I wonder if the anxiety was helping me to remember those memories. Perhaps my obsession and constant remembering of everything I wanted to hold on to was what was keeping me from moving on. I frequently wish I were a psychologist, so I could understand these things. I’ve always found the study of how the brain works to be fascinating. And everybody knows that any good psychiatrist/psychologist is quite crazy themselves, so I totally fit the bill.
I’m a little sad about this. I truly felt happier with her than I had in, well, as long as I can remember. I didn’t want to lose that. I feel a little like Jim Carrey’s character in Eternal Sunshine of the Spotless Mind, as he’s undergoing the procedure to have the memories erased, he sees ones that he doesn’t want to lose, and he tries desperately to hold on to them, but they’re still gone. I know that I’ve lost some of the better memories already, but obviously I don’t know what they were anymore, only that I know that I’ve lost them. Unfortunately, since she won’t see me, I can’t make any more to replace them.

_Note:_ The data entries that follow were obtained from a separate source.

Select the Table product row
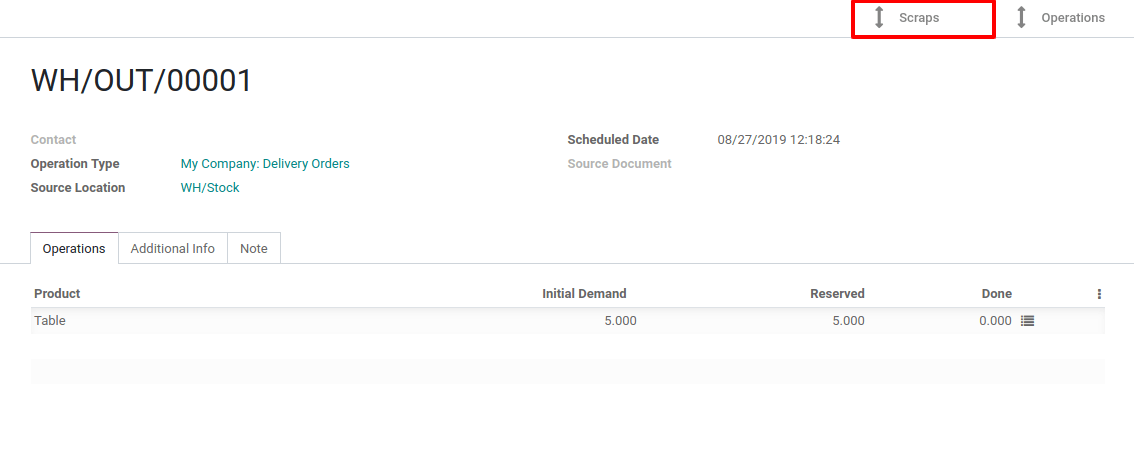Screen dimensions: 1134x457 tap(568, 321)
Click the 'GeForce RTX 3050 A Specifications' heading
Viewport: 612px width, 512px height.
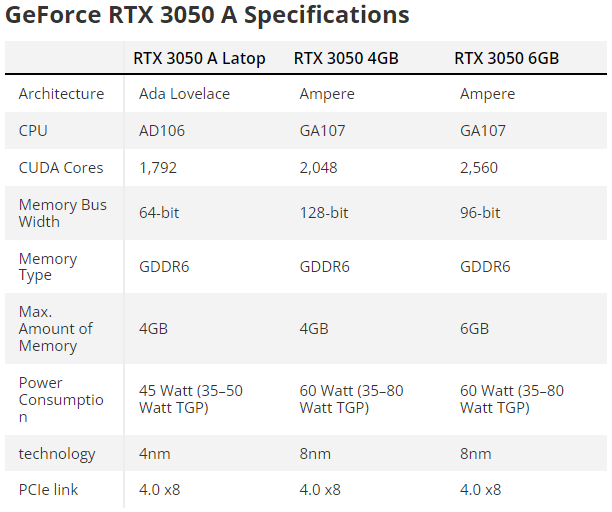(x=208, y=15)
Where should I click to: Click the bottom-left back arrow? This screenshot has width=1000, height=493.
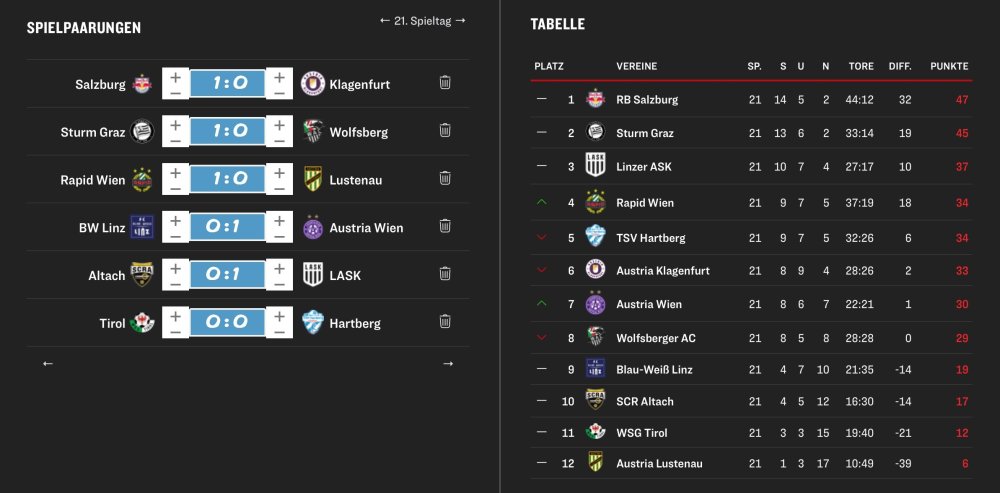click(x=48, y=363)
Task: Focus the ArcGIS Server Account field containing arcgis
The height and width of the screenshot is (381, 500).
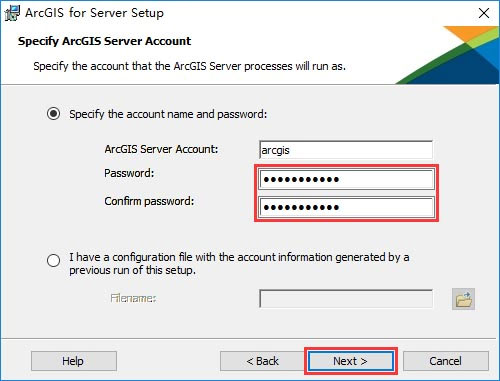Action: [x=346, y=150]
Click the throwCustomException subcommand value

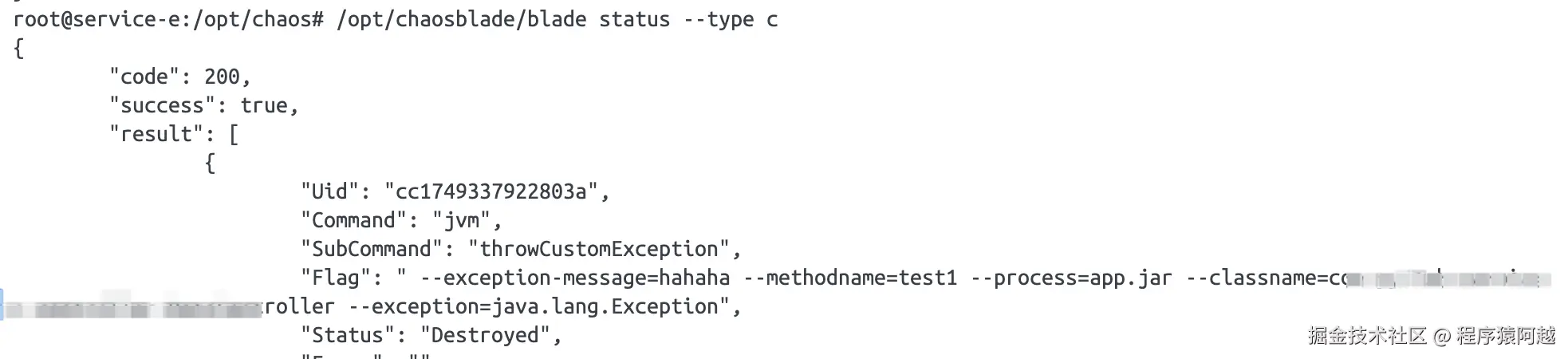pos(599,249)
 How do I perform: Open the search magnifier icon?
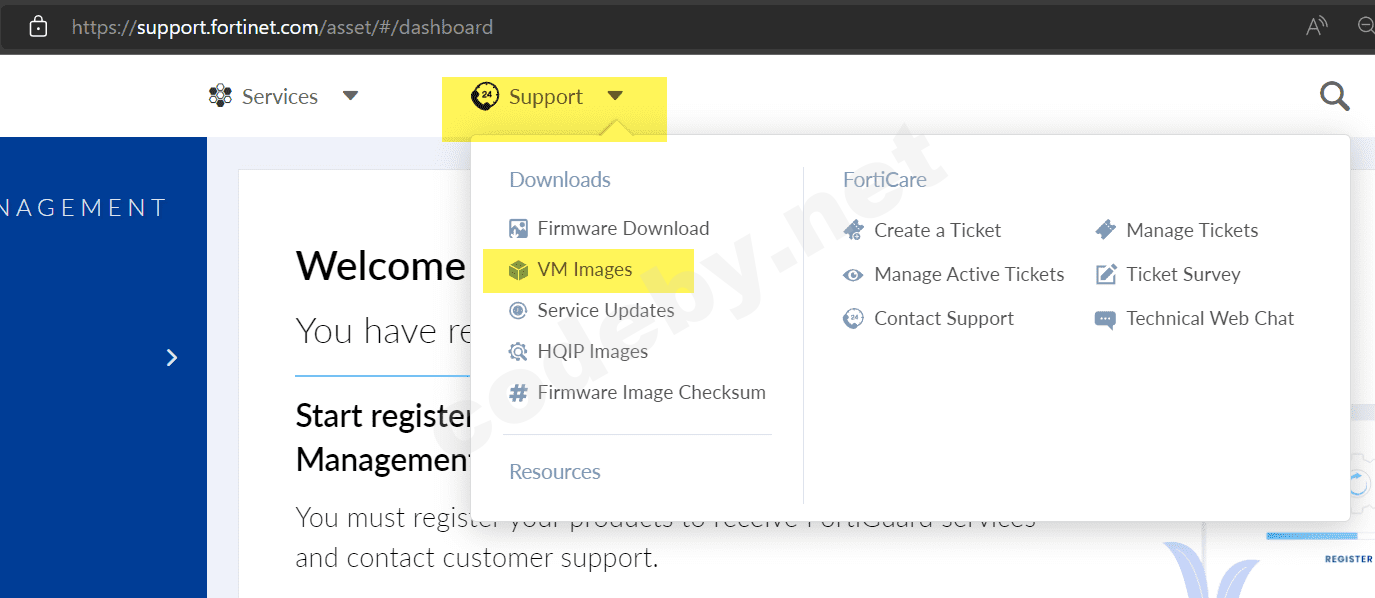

Maybe this is how all relationships work. You gradually lose memories over time, but in the successful relationships you make more to replace them. In the unsuccessful ones, you eventually heal because you gradually lose nearly all of your memories of the relationship. This seems like a terrible tragedy of the human condition. As I think back over other relationships that I’ve had, I notice the same thing. I’ve lost most of my memories of them. Even with my ex wife I know there were some good memories even there, but I can only remember a handful of them. Even the girl who broke my heart when I was a teenager, I can barely remember that relationship at all, only how it felt when she left me.
It’s funny how the negative memories stick with us better than the positive ones. I can still remember clearly the pain and hurt I felt over our confusing and abrupt breakup, but only vaguely remember waking up next to her and holding her. Kissing her neck in the morning… So much is gone already, but with it goes much of the pain. Perhaps the pain of a breakup is really just the pain of loss. As my memory of what I’ve lost fades, so does the pain. The only thing that seems to stick with me is the memory of how much it hurt when the memories were still fresh.